▶ [Task inputs]:
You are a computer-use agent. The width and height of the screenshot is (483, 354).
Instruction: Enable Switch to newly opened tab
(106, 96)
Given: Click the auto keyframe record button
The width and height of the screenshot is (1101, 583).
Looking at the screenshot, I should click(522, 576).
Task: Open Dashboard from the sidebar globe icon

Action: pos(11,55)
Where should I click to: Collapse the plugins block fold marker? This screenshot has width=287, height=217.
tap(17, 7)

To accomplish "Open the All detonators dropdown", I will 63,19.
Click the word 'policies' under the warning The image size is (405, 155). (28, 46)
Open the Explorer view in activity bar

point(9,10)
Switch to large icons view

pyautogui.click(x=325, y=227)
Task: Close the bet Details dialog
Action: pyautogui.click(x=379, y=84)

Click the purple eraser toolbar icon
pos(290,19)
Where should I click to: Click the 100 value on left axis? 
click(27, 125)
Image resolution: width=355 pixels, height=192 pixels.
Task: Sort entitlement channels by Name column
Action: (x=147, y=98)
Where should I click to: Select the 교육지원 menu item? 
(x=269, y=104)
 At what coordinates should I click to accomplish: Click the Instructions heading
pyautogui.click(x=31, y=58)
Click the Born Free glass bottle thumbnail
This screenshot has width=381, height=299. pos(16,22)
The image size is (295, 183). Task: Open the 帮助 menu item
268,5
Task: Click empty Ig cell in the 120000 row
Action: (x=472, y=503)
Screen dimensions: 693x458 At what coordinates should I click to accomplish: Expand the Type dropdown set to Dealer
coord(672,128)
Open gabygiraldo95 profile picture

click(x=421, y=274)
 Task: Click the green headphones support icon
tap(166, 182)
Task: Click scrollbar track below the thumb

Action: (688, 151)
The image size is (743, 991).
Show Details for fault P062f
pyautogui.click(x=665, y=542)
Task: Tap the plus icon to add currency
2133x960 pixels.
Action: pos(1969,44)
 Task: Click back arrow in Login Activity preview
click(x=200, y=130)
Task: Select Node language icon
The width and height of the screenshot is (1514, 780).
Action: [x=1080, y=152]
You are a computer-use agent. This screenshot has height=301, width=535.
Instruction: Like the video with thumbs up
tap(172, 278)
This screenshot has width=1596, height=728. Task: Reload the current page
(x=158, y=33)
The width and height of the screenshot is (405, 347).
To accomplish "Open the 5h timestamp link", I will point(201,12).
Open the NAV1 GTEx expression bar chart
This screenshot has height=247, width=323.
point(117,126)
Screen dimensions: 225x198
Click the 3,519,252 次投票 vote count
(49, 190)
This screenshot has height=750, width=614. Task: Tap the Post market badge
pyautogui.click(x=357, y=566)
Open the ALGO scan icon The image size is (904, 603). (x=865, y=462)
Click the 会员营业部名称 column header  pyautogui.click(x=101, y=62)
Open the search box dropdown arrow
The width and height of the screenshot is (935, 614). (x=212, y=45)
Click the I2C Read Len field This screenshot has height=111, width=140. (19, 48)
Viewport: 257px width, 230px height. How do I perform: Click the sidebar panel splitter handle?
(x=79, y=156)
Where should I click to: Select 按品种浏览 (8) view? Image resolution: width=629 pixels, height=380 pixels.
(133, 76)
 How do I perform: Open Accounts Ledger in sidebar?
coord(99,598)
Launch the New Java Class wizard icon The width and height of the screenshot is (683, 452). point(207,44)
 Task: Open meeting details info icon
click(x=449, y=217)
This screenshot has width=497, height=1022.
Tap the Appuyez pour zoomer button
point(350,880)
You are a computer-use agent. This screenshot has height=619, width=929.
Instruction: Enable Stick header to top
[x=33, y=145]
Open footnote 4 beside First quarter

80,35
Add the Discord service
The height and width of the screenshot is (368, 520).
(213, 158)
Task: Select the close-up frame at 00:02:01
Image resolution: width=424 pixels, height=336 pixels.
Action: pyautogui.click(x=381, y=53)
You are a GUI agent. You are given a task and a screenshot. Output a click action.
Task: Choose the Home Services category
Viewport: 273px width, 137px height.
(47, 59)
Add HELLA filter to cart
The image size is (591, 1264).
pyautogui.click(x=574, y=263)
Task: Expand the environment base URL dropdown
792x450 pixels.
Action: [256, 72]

▶ [About this exercise]:
Quote verbatim the opening lines of the listing above, ending with the line where "The image size is (743, 991)." appears; include both endpoints and nothing more.

▶ [Final answer]:
You are a computer-use agent. The width and height of the screenshot is (483, 354).
Instruction: Enable Switch to newly opened tab
(106, 96)
Given: Click the auto keyframe record button
The width and height of the screenshot is (1101, 583).
Looking at the screenshot, I should click(522, 576).
Task: Open Dashboard from the sidebar globe icon

Action: pos(11,55)
Where should I click to: Collapse the plugins block fold marker? This screenshot has width=287, height=217.
tap(17, 7)

To accomplish "Open the All detonators dropdown", I will 63,19.
Click the word 'policies' under the warning The image size is (405, 155). (28, 46)
Open the Explorer view in activity bar

point(9,10)
Switch to large icons view

pyautogui.click(x=325, y=227)
Task: Close the bet Details dialog
Action: pyautogui.click(x=379, y=84)

Click the purple eraser toolbar icon
pos(290,19)
Where should I click to: Click the 100 value on left axis? 
click(27, 125)
Image resolution: width=355 pixels, height=192 pixels.
Task: Sort entitlement channels by Name column
Action: (x=147, y=98)
Where should I click to: Select the 교육지원 menu item? 
(x=269, y=104)
 At what coordinates should I click to accomplish: Click the Instructions heading
pyautogui.click(x=31, y=58)
Click the Born Free glass bottle thumbnail
This screenshot has width=381, height=299. pos(16,22)
The image size is (295, 183). Task: Open the 帮助 menu item
268,5
Task: Click empty Ig cell in the 120000 row
Action: (x=472, y=503)
Screen dimensions: 693x458 At what coordinates should I click to accomplish: Expand the Type dropdown set to Dealer
coord(672,128)
Open gabygiraldo95 profile picture

click(x=421, y=274)
 Task: Click the green headphones support icon
tap(166, 182)
Task: Click scrollbar track below the thumb

Action: (688, 151)
The image size is (743, 991).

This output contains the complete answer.